In other performance works, the derivative is sometimes the only real evidence that anything happened. Chris Burden's body work, for example, is only documented in photos, and my Hero du Jour, Alan Kaprow, has many of his works which are simply written descriptions of what happened. These aren't the works themselves (try suggesting to a choreographer sometime that a video of a dance is the same as seeing it live. Then duck and run. Fast.) but they take on a life of their own--much as a score written by Mozart would be, in spite of the fact that it's not actually the work itself. How much is one of Shakespeare's First Folios going for these days?

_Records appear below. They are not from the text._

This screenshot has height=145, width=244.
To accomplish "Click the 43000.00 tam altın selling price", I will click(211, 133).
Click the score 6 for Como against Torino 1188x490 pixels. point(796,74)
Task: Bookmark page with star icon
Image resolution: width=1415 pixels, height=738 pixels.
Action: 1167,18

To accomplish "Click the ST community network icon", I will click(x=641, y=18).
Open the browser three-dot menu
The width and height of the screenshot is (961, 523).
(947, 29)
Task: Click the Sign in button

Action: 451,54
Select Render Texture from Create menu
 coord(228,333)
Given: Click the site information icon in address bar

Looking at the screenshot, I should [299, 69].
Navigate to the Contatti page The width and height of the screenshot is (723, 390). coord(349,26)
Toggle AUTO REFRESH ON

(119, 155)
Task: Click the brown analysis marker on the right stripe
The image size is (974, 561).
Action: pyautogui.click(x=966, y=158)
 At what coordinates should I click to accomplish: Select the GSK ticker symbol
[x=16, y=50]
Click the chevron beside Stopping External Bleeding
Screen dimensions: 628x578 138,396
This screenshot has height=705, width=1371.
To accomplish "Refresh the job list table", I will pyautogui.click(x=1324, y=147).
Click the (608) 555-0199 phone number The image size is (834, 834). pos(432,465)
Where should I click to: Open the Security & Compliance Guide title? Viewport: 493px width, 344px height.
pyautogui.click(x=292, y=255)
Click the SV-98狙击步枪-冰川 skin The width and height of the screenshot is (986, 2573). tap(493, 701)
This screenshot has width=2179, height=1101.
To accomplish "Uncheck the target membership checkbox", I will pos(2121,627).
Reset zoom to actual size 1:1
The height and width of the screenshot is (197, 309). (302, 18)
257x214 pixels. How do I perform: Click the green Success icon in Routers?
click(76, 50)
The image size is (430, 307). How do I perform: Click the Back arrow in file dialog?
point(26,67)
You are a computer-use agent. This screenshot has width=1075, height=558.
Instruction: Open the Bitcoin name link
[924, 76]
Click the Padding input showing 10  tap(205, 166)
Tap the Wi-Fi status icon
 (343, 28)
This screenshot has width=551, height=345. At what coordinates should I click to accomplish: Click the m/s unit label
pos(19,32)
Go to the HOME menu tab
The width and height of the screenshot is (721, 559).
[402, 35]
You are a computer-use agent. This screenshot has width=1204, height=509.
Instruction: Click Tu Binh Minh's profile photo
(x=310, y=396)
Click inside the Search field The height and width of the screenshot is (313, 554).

If we take the idea of Kaprow's life like art, and extend this idea to it: what is the derivative of our lives? Jason Pettus, of slackermanager.com, suggests that in the digital age more and more people are somehow realizing that a digital record, an iPhoto backup disc and a database on livejournal, is not enough:
"An argument can be made that we as humans need our occasional sacred objects; that as much as electronic media helps us with our lives, and as much as it speeds up the day-to-day practical waits for things, all of us still need that occasional physical book of poetry we cherish, that paper letter that came from a lover, that blank paper notebook full of our thoughts and dreams."
He suggests that may in fact be the reason for the huge popularity of things such as moleskine notebooks.
My youngest daughter is as technologically savvy as any teen I know. I've come home to find the entertainment system rewired by her, she manipulates myspace with practiced ease, and a CD player accompanies her everywhere. But she also carries along a beautiful notebook, with hand-pressed paper covers and vellum-style pages with a blue satin thread to wind around the rough-hewn wooden button on the cover. I asked her what it was, and she gave me that "oh, you poor clueless grown-up" look.
"It's for my ideas, Dad. So I don't lose any."
Nice to know my kids are smarter than me. Makes me feel like I've really accomplished something. And I enjoy the idea that at some point they can look in my notebooks, regardless of what OS their data runs on, and see a glimpse into my ideas, into my weeks, into my work. It's a little extra motivation, not to change the way I live--just to document it more clearly. To makes sure the derivative is as joyful as the work itself.